[Opening Source data section]

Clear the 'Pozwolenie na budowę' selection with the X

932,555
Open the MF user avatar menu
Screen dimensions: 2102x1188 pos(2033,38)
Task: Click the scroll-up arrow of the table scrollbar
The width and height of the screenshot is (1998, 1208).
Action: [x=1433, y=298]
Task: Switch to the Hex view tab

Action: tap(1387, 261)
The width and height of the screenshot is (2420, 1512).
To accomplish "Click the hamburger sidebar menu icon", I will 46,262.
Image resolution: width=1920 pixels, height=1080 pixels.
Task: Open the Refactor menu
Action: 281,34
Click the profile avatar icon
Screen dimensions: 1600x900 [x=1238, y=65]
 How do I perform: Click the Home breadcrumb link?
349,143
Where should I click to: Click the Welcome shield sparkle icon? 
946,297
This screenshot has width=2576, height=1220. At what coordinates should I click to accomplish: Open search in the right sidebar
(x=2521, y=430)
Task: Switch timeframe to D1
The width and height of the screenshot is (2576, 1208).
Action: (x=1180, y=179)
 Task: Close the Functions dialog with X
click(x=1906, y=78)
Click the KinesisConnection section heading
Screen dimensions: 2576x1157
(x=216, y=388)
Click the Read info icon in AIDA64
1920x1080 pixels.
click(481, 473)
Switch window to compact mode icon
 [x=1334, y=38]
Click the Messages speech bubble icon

[Closing Source data section]

Repeat each entry exactly, so that nothing in the listing is lost.

_Reply:_
Clear the 'Pozwolenie na budowę' selection with the X

932,555
Open the MF user avatar menu
Screen dimensions: 2102x1188 pos(2033,38)
Task: Click the scroll-up arrow of the table scrollbar
The width and height of the screenshot is (1998, 1208).
Action: [x=1433, y=298]
Task: Switch to the Hex view tab

Action: tap(1387, 261)
The width and height of the screenshot is (2420, 1512).
To accomplish "Click the hamburger sidebar menu icon", I will 46,262.
Image resolution: width=1920 pixels, height=1080 pixels.
Task: Open the Refactor menu
Action: 281,34
Click the profile avatar icon
Screen dimensions: 1600x900 [x=1238, y=65]
 How do I perform: Click the Home breadcrumb link?
349,143
Where should I click to: Click the Welcome shield sparkle icon? 
946,297
This screenshot has width=2576, height=1220. At what coordinates should I click to accomplish: Open search in the right sidebar
(x=2521, y=430)
Task: Switch timeframe to D1
The width and height of the screenshot is (2576, 1208).
Action: (x=1180, y=179)
 Task: Close the Functions dialog with X
click(x=1906, y=78)
Click the KinesisConnection section heading
Screen dimensions: 2576x1157
(x=216, y=388)
Click the Read info icon in AIDA64
1920x1080 pixels.
click(481, 473)
Switch window to compact mode icon
 [x=1334, y=38]
Click the Messages speech bubble icon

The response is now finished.